In October 2014, the building of the Macedonian government was attacked by two projectiles likely to have been fired from an RPG launcher. Around one week after the attack, a letter arrived at the Macedonian Albanian-language television station Alsat-M signed by a group claiming ties with the dissolved NLA taking responsibility for the attack. The NLA was also the main player in the 2001 insurgency in Macedonia. The document said that the Macedonian government is running a pro-Russian ideology, and that the NLA demands Macedonia join the European Union and NATO by all means.
On 21 April 2015, a police watchtower at the border between Macedonia and Kosovo, in the mountain village of Gošince, was attacked by 40 heavily armed terrorists wearing uniforms who came from Kosovo.

On 3 May 2015, the headquarters of the largest ethnic Albanian party in the Republic of Macedonia, the Democratic Union for Integration (DUI), was attacked with a hand grenade. There were no casualties, and no suspects. It was suspected that the attack was due to rising criticism of the DUI party among ethnic Albanians due to alleged close ties with the governing conservative party.

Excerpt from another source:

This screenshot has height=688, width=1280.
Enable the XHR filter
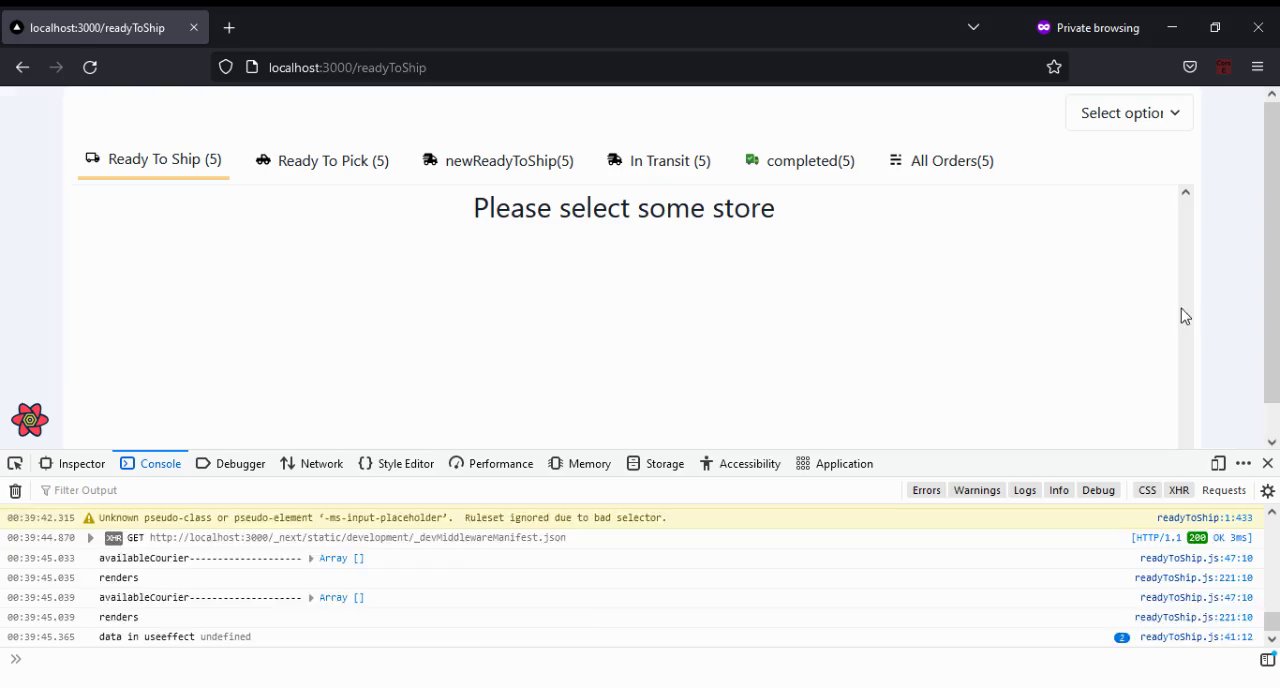click(x=1179, y=490)
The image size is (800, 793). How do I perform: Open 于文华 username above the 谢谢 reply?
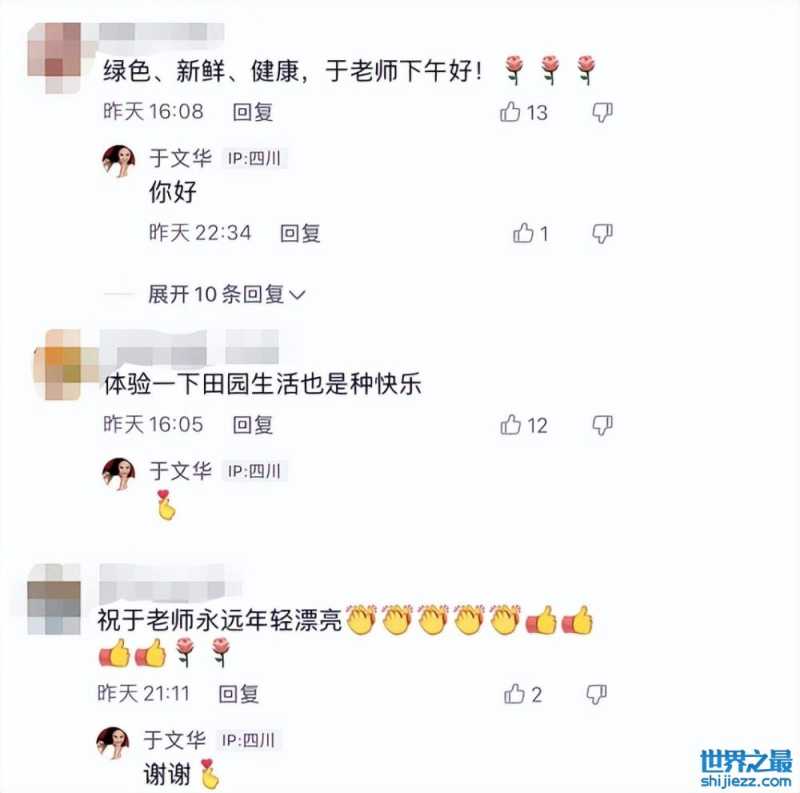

The opposition accused the government of allegedly trying to cover-up the death of a man in 2011 and a journalist in 2013, which was followed-up by violent protests against alleged police brutality on 5 May 2015. Officials said that 38 policemen were injured.

Event

Macedonian media released claims of inhabitants of Zajaz in Kumanovo that they saw around 50 armed men in the early morning. A large community of ethnic Albanians live in the region. The government issued a statement that the armed group numbered 50–70, and the armed men hid in private homes in the Kumanovo neighborhood of Divo Naselje. The armed group used automatic rifles, sniper rifles, and grenades against the police, and were said by officials to be well-trained. The Macedonian police suffered 3 dead and 12 were wounded in the morning, while unofficial sources claim over 20 wounded policemen. The inhabitants in the area were evacuated by Macedonian police during the day. Serbian media reported that a large number of Albanians from Kumanovo crossed the border into Serbia. During the clashes, the OSCE Mission to Skopje representatives were in contact with members of the armed group and representatives from the Ministry of Internal Affairs. On 14 May, US Ambassador to the OSCE, Daniel Baer thanked the OSCE Mission to Skopje for its "constructive role in facilitating a ceasefire".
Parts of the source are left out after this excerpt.